[Recorded data]
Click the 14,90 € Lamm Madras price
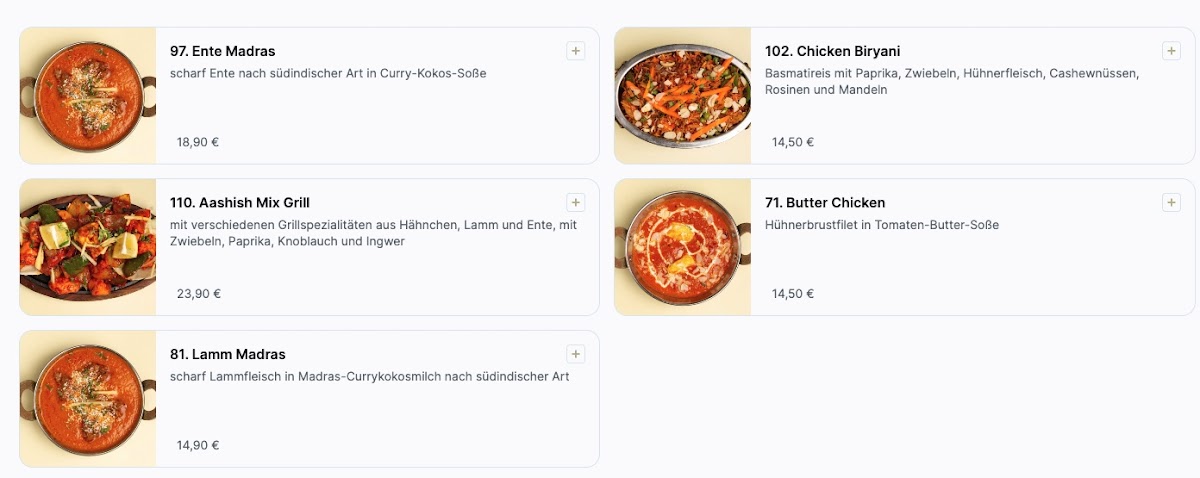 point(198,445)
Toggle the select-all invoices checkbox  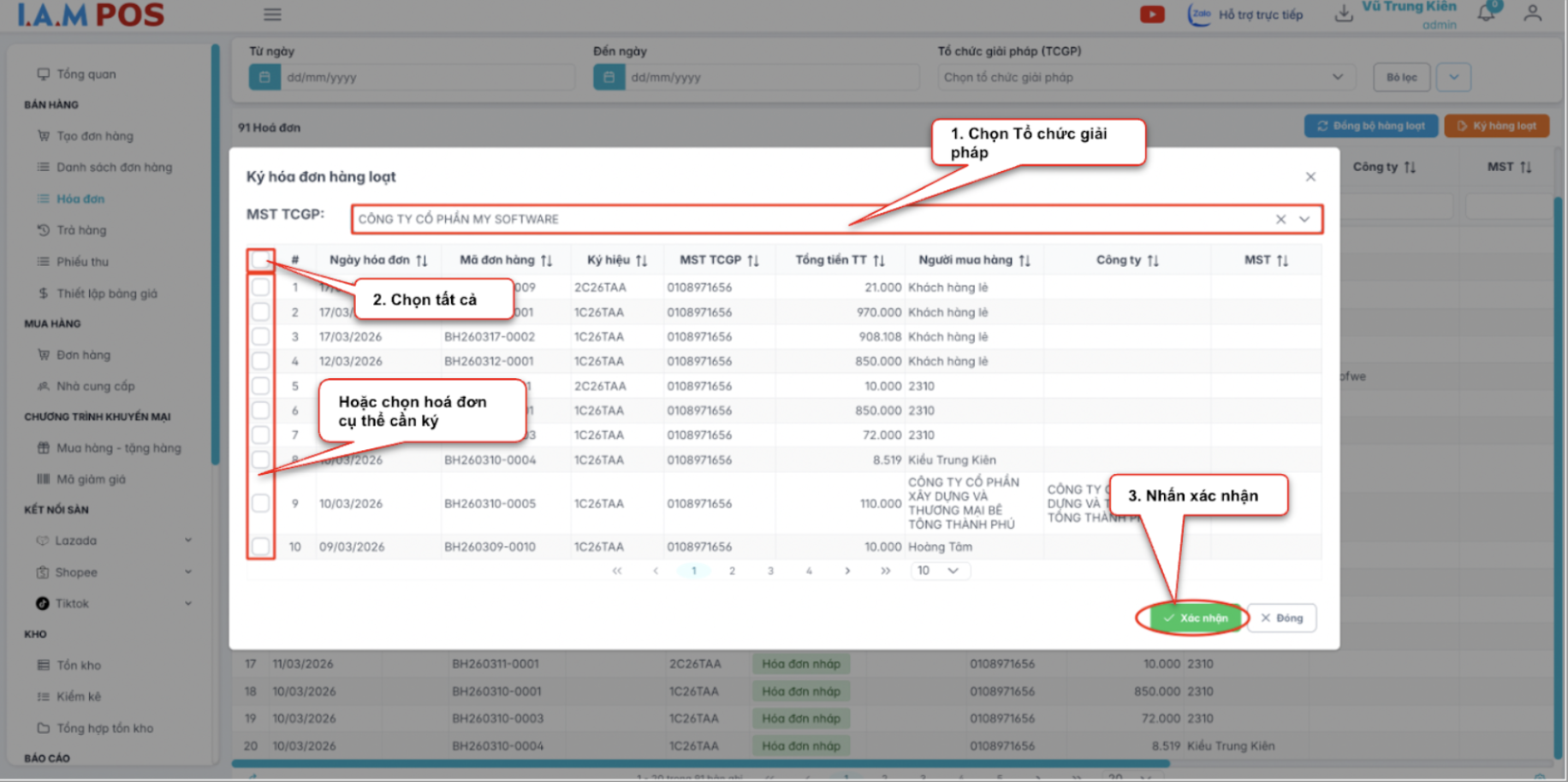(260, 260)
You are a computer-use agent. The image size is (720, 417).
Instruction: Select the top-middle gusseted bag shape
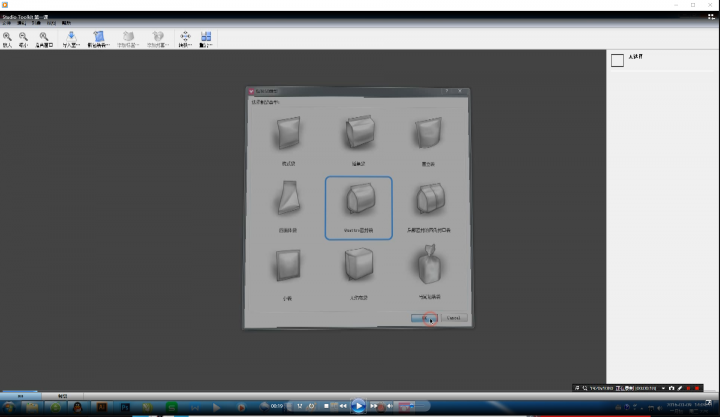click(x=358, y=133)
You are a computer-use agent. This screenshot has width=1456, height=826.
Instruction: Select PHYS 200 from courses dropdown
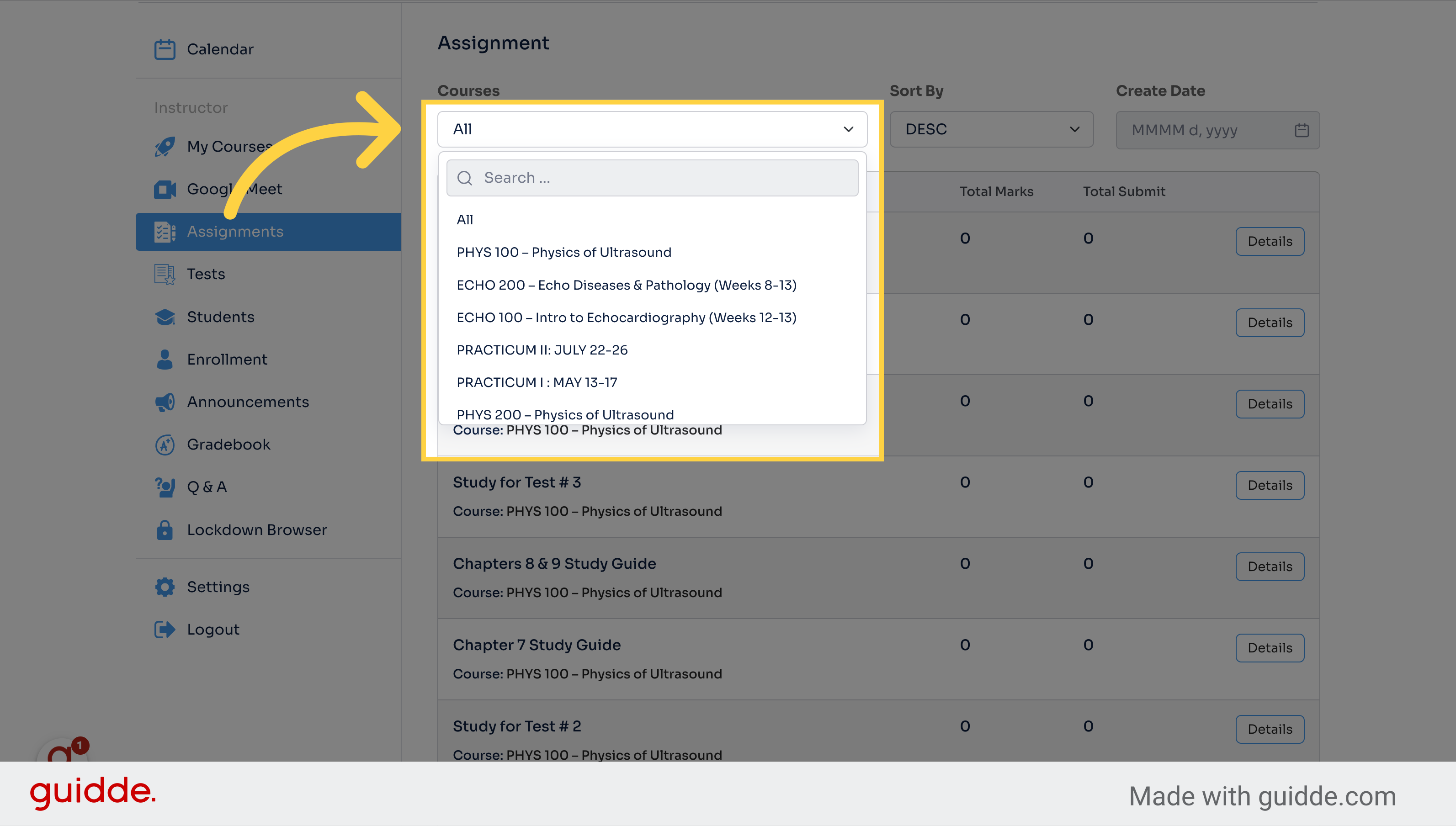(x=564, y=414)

-- Work to be completed --
Could you transcribe exactly the lines from the line containing "You are a computer-use agent. This" through the final line of the records, both included, and nothing beyond them? The pictures should be left out.

-- Exercise solution --
You are a computer-use agent. This screenshot has width=1456, height=826.
Instruction: Select PHYS 200 from courses dropdown
(x=564, y=414)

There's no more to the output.